«Alla Elcograf cento posti sono a rischio»
Elcograf, altre nubi nere: i sindacati spiegano che l’azienda ha paventato il rischio di nuovi esuberi per circa cento persone.
Non è bastato l’emendamento, approvato grazie all’insistenza dei parlamentari veronesi, che consente l’estensione del prepensionamento ai dipendenti grafici dell’area rotocalchi. La crisi, all’Elcograf di Borgo Venezia, è ancora di risolvere e il lockdown da Coronavirus l’ha acuita ulteriormente. È quanto è emerso da due incontri che si sono svolti, l’11 e il 19 giugno, tra la direzione aziendale i sindacati di settore (Cgil-Slc, Fistel Cisl, Uil e Ugl), ai quali hanno partecipato anche esponenti politici. Due incontri densi di brutte notizie. L’Elcograf, infatti, ha paventato il rischio di nuovi esuberi per circa cento persone, e di un dimezzamento dei volumi occupazionali dell’azienda. La vecchia grafica Mondadori, infatti, che ai tempi d’oro contava quattromila dipendenti, rischia di passare dagli attuali quattrocento a meno di duecento. Il motivo? Il prepensionamento può applicarsi solo a 109 persone dei circa duecento dipendenti che lavorano, con diverse mansioni, nel reparto dei rotocalchi. Reparto in crisi storica a cui il Covid ha dato un ulteriore, durissimo colpo. Il pezzo forte della produzione veronese, sono infatti, accanto ai volantini di grande dimensione, i cataloghi patinati, commissionati soprattutto da grandi realtà come Ikea e Mondo Convenienza. Facile capire come, durante la chiusura, questa produzione si sia fermata. L’area rotocalchi non ha lavorato da novembre fino a marzo, a marzo ha ripreso per appena qualche giorno, per poi chiudere di nuovo fino a giugno.I sindacati sanno benissimo che con questi chiari di luna non si può certamente sperare in miracoli.

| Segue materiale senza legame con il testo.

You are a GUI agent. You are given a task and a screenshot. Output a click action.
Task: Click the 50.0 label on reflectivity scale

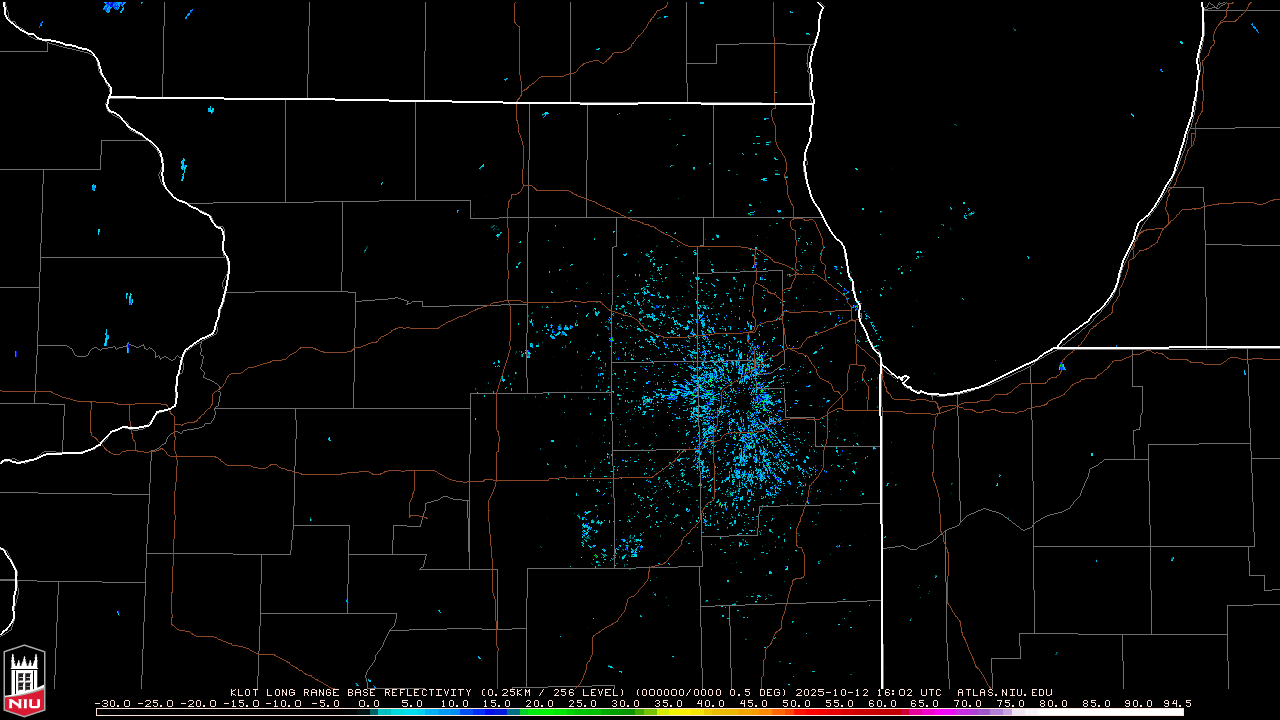(797, 704)
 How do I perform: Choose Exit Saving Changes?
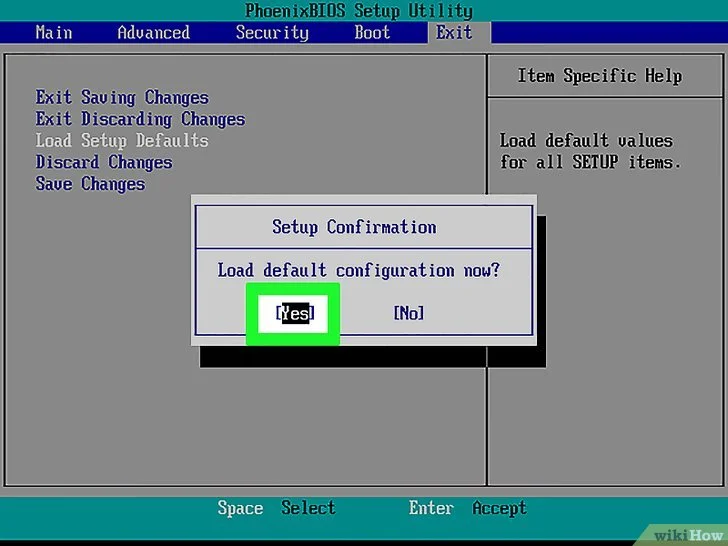122,98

Il tutto alla luce delle notizie che arrivano anche dall’estero: in Germania, uno dei principali gruppi del settore, chiuderà dieci impianti entro l’anno . Ma allo stesso tempo ritengono che l’azienda non stia facendo tutto il possibile. «Il gruppo Pozzoni, proprietario di tutte le rotative del Nord Italia – notano Mario Lumastro (Cgil), Alberto Pietropoli (Ugl), Massimo Recchia (Cisl) e Ivano Zampolli (Uil) – continuano a usare altri impianti ma non quelli di Verona, che pure hanno i macchinari per il comparto di ultima generazione». C’è, insomma, il timore, che la ditta venga messa all’ultimo posto. «C’è ancora margine per una politica industriale – notano le sigle – che può tentare di riorganizzare parte del lavoro, magari ricollocando i dipendenti. Purtroppo finora non abbiamo sentito nulla del genere. Si chiedono prepensionamenti e cassa integrazione dando per persa la partita».